**Exercise**
Within the data that follows, how many lines contain the word "entry"? Reply with only the number.

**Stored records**
━━━━━━
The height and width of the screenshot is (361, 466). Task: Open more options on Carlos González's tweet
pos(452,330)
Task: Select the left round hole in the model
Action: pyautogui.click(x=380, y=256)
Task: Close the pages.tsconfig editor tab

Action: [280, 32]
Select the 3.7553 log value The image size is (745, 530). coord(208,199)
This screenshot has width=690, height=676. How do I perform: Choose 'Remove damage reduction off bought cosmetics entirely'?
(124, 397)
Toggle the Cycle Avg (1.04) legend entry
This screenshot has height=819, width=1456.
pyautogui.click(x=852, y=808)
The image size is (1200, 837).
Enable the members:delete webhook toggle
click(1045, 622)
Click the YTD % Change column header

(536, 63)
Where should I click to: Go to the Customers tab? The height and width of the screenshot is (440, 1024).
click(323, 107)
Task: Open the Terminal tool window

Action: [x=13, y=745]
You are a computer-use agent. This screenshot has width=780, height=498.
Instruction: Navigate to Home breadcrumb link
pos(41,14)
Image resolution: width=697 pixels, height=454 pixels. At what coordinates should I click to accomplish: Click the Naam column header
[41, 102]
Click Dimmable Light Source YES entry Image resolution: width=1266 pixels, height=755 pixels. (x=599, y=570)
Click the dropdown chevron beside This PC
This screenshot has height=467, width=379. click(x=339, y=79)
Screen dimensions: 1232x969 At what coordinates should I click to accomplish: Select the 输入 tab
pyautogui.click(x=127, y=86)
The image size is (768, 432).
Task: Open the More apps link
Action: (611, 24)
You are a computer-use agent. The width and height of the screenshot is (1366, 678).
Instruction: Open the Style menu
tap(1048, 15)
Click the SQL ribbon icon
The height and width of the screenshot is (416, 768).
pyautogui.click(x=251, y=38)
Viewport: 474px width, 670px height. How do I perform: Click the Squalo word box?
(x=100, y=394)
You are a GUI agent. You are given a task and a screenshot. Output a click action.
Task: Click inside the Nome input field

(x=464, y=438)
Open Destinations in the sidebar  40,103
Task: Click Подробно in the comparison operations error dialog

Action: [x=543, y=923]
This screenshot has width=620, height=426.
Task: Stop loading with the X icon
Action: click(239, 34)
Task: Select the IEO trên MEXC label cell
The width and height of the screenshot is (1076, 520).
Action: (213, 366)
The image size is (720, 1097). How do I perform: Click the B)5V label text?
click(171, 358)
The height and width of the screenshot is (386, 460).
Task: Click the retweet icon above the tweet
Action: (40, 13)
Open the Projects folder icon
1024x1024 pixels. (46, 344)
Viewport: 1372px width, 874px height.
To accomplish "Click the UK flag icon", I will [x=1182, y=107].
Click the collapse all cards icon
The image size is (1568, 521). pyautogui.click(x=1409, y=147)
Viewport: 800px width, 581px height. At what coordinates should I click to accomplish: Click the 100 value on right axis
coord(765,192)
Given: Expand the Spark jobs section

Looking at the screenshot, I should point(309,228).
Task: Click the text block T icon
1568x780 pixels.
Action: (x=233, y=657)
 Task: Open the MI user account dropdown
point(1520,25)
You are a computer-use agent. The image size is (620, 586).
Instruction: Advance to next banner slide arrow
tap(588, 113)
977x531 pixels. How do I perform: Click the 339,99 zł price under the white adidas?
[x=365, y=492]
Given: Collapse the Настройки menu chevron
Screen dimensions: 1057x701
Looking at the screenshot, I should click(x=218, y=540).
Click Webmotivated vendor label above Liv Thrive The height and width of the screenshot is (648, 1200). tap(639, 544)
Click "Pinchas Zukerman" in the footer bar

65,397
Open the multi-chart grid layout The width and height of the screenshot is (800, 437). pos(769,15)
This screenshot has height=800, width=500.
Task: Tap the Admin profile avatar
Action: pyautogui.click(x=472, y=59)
━━━━━━
**Task result**
2